__Task directions__. Copy all of the records exactly.

__Stored data__.
........

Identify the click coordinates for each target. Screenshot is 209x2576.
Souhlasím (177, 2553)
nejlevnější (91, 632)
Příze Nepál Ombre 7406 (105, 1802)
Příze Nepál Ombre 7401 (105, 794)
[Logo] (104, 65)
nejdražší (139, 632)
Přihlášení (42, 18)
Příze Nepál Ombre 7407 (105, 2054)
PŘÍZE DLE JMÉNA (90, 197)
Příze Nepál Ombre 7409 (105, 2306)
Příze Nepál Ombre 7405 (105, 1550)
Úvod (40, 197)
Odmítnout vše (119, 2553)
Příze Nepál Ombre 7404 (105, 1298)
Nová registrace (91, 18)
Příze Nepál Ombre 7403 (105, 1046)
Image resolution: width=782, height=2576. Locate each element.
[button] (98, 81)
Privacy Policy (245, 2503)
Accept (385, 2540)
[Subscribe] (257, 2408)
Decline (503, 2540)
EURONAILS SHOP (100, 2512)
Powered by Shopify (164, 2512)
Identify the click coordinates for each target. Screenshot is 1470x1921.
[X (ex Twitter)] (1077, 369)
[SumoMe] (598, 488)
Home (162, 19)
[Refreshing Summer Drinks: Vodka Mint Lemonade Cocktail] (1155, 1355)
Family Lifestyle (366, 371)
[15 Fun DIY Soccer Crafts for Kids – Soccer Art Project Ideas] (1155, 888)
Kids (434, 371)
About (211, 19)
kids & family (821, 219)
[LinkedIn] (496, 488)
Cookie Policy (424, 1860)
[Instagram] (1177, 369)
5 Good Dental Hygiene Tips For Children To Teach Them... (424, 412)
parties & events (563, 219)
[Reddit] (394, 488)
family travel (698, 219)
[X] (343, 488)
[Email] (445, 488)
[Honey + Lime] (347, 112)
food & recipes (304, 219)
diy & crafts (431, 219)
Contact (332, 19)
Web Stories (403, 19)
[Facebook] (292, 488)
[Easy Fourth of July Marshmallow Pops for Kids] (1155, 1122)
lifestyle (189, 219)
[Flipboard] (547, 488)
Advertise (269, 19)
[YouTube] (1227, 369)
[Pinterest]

........

__Problem solution__.
Identify the click coordinates for each target. Screenshot is 209x2576.
Souhlasím (177, 2553)
nejlevnější (91, 632)
Příze Nepál Ombre 7406 (105, 1802)
Příze Nepál Ombre 7401 (105, 794)
[Logo] (104, 65)
nejdražší (139, 632)
Přihlášení (42, 18)
Příze Nepál Ombre 7407 (105, 2054)
PŘÍZE DLE JMÉNA (90, 197)
Příze Nepál Ombre 7409 (105, 2306)
Příze Nepál Ombre 7405 (105, 1550)
Úvod (40, 197)
Odmítnout vše (119, 2553)
Příze Nepál Ombre 7404 (105, 1298)
Nová registrace (91, 18)
Příze Nepál Ombre 7403 (105, 1046)
Image resolution: width=782, height=2576. Locate each element.
[button] (98, 81)
Privacy Policy (245, 2503)
Accept (385, 2540)
[Subscribe] (257, 2408)
Decline (503, 2540)
EURONAILS SHOP (100, 2512)
Powered by Shopify (164, 2512)
Identify the click coordinates for each target. Screenshot is 1470x1921.
[X (ex Twitter)] (1077, 369)
[SumoMe] (598, 488)
Home (162, 19)
[Refreshing Summer Drinks: Vodka Mint Lemonade Cocktail] (1155, 1355)
Family Lifestyle (366, 371)
[15 Fun DIY Soccer Crafts for Kids – Soccer Art Project Ideas] (1155, 888)
Kids (434, 371)
About (211, 19)
kids & family (821, 219)
[LinkedIn] (496, 488)
Cookie Policy (424, 1860)
[Instagram] (1177, 369)
5 Good Dental Hygiene Tips For Children To Teach Them... (424, 412)
parties & events (563, 219)
[Reddit] (394, 488)
family travel (698, 219)
[X] (343, 488)
[Email] (445, 488)
[Honey + Lime] (347, 112)
food & recipes (304, 219)
diy & crafts (431, 219)
Contact (332, 19)
Web Stories (403, 19)
[Facebook] (292, 488)
[Easy Fourth of July Marshmallow Pops for Kids] (1155, 1122)
lifestyle (189, 219)
[Flipboard] (547, 488)
Advertise (269, 19)
[YouTube] (1227, 369)
[Pinterest]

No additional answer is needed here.